I have previously written about the Cauchy-Schwarz Inequality.

$\displaystyle\sqrt{\sum_{i=1}^n{a_i^2}}\sqrt{\sum_{i=1}^n{b_i^2}} \geq \sum_{i=1}^n{a_ib_i}$

Here is another proof of this fun inequality.  We start at a similar point to the previous proof by applying the fact that the square of any number is always non-negative.  Suppose $t$ is an arbitrary real number, then for $i=1,2,\ldots, n$

$(a_i-t b_i)^2 \geq 0$.

This would be true for whatever real numbers we used, but there is a reason for using these particular real numbers in this particular way. This is because we can construct a very useful sum,

$\displaystyle\sum_{i=1}^n{a^2_i-2ta_ib_i+t^2b^2_i }\geq 0$,

which with some rearrangement can be seen to be a polynomial in $t$,

$\displaystyle\sum_{i=1}^n{a^2_i}+t^2\sum_{i=1}^n{b^2_i}-2t\sum_{i=1}^n{a_ib_i} \geq 0$

$ax^2+bx+c$,

the minimum value over all possible real values of $x$ occurs when

$\displaystyle x= -\frac{b}{2a}$.

If we apply this information to the quadratic expression, which we have previously constructed, we get that the minimum should occur at

$\displaystyle\frac{2\sum_{i=1}^n{a_ib_i}}{2\sum_{i=1}^n{b^2_i}} = \frac{\sum_{i=1}^n{a_ib_i}}{\sum_{i=1}^n{b^2_i}}$.

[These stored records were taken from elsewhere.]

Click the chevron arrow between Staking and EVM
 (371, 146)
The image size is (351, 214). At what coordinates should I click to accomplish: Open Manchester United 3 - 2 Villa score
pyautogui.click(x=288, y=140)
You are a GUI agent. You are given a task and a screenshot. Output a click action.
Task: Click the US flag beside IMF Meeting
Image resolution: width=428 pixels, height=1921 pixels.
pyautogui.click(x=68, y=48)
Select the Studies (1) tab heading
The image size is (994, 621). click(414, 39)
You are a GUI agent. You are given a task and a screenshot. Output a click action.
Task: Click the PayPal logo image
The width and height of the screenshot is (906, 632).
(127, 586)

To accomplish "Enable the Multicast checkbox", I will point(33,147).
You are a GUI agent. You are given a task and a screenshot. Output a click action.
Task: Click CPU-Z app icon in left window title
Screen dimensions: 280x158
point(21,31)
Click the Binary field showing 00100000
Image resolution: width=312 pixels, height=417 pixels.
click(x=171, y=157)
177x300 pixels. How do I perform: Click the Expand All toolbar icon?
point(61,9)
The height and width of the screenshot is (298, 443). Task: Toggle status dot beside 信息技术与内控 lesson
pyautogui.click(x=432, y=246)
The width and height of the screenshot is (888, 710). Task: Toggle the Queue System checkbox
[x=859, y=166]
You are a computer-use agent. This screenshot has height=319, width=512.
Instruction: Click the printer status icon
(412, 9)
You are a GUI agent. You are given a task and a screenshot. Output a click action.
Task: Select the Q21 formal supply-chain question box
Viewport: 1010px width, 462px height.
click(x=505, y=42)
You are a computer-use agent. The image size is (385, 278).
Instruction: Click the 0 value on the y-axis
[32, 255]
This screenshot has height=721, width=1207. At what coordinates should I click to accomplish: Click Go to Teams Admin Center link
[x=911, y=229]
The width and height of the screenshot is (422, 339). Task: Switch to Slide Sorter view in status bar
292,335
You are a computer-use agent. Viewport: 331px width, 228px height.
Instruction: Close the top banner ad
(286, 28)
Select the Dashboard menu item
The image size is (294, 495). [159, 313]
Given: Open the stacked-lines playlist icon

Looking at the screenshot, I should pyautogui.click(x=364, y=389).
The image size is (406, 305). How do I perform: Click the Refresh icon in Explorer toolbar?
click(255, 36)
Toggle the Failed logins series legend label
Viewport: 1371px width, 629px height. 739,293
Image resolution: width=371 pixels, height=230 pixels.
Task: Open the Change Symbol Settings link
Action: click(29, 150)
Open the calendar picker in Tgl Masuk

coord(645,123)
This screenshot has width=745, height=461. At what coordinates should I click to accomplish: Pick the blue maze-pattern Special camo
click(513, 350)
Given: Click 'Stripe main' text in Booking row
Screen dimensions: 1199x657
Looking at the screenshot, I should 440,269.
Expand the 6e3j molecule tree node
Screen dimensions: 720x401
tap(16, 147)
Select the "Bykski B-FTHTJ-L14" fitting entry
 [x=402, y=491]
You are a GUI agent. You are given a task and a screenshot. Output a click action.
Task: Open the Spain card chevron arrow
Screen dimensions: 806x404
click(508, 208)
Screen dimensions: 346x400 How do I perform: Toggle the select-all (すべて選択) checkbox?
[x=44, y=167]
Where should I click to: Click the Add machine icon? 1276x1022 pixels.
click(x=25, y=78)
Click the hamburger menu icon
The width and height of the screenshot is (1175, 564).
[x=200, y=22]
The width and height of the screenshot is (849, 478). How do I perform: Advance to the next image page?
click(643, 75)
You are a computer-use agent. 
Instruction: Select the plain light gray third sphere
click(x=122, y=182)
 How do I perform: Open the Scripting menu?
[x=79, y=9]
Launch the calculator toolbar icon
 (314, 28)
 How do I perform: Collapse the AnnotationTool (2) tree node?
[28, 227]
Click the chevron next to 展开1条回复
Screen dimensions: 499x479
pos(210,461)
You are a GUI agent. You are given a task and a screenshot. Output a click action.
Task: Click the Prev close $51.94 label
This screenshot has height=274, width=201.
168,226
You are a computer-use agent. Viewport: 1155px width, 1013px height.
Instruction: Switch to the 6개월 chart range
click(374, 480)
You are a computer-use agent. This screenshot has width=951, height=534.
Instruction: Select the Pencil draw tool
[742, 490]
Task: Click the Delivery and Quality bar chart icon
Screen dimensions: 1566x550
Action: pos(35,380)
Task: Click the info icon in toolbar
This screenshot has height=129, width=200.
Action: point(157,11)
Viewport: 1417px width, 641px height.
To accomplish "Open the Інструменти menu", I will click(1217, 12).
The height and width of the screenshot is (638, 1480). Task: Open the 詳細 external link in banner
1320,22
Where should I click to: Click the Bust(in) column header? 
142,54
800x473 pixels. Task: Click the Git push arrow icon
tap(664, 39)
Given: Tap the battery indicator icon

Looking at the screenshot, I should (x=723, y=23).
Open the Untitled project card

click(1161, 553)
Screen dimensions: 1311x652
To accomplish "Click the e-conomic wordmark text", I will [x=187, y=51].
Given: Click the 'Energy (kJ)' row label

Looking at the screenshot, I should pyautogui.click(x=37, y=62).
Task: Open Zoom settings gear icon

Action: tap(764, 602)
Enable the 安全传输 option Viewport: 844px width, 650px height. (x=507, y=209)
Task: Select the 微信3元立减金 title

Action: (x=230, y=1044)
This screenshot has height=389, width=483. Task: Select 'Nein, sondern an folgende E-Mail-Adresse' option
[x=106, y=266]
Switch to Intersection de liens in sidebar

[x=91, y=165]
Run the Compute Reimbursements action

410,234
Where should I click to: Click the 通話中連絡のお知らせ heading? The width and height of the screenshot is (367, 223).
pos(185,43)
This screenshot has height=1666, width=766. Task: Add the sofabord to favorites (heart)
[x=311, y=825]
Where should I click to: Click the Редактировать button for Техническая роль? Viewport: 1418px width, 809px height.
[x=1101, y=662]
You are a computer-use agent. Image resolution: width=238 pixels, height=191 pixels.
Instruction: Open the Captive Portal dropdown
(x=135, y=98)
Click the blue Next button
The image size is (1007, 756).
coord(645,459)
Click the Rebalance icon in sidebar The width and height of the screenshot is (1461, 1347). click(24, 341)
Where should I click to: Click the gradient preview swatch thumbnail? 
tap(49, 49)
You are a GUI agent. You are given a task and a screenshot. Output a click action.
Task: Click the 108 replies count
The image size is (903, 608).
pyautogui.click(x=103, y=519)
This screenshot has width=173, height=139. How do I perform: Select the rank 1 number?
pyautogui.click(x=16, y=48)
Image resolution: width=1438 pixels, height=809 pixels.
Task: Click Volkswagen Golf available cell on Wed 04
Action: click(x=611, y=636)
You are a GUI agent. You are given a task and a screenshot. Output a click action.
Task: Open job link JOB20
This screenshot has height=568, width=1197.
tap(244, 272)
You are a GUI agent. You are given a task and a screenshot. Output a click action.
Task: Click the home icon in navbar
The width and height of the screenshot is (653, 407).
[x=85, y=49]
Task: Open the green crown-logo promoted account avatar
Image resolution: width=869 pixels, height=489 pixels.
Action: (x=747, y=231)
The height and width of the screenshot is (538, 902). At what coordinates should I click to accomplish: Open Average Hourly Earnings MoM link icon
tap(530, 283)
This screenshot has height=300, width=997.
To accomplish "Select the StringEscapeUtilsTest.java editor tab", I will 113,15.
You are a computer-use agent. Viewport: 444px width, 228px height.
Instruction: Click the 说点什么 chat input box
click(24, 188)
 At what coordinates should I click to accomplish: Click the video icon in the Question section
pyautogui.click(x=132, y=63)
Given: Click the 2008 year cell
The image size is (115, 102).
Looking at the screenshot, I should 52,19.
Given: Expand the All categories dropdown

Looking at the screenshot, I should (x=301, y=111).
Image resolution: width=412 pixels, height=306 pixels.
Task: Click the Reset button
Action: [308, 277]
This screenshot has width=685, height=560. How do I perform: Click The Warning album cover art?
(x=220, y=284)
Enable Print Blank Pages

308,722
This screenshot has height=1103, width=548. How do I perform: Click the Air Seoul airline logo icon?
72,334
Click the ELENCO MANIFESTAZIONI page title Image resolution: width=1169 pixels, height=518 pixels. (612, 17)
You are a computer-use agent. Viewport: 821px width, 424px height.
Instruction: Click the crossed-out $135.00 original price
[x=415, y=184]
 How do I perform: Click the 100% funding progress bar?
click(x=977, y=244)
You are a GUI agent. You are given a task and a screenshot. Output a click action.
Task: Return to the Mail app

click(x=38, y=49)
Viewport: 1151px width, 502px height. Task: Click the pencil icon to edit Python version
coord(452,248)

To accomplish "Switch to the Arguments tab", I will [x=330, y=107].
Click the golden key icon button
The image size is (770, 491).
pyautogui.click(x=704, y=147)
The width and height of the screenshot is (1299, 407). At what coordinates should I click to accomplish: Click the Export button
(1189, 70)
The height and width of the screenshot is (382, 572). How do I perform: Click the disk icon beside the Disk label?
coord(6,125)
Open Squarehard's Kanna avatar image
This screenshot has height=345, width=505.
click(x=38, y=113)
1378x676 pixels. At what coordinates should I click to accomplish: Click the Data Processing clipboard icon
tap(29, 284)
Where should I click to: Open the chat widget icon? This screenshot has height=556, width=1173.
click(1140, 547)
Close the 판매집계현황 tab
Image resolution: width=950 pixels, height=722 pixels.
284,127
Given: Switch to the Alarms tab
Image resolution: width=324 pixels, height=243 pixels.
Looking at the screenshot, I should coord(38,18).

If we substitute this value into the quadratic expression, we further see that

$\displaystyle\sum_{i=1}^n{a^2_i}+\left(\frac{\sum_{i=1}^n{a_ib_i}}{\sum_{i=1}^n{b^2_i}}\right)^2\sum_{i=1}^n{b^2_i}-2\left(\frac{\sum_{i=1}^n{a_ib_i}}{\sum_{i=1}^n{b^2_i}}\right)\sum_{i=1}^n{a_ib_i} \geq 0$,

and with some algebraic manipulation that,

$\displaystyle\sum_{i=1}^n{a^2_i}\sum_{i=1}^n{b^2_i} \geq \left(\sum_{i=1}^n{a_ib_i}\right)^2.$

This is the Cauchy-Schwarz Inequality.  However, it may bother some readers that it does not look exactly like the form of the Cauchy-Schwarz equality that I have given.  If so, note that if we take the square root of both sides,

$\displaystyle\sqrt{\sum_{i=1}^n{a_i^2}}\sqrt{\sum_{i=1}^n{b_i^2}} \geq \left|\sum_{i=1}^n{a_ib_i}\right|$

But,

$\displaystyle\left|\sum_{i=1}^n{a_ib_i}\right| \geq \sum_{i=1}^n{a_ib_i}$

and so,

$\displaystyle\sqrt{\sum_{i=1}^n{a_i^2}}\sqrt{\sum_{i=1}^n{b_i^2}} \geq \sum_{i=1}^n{a_ib_i}$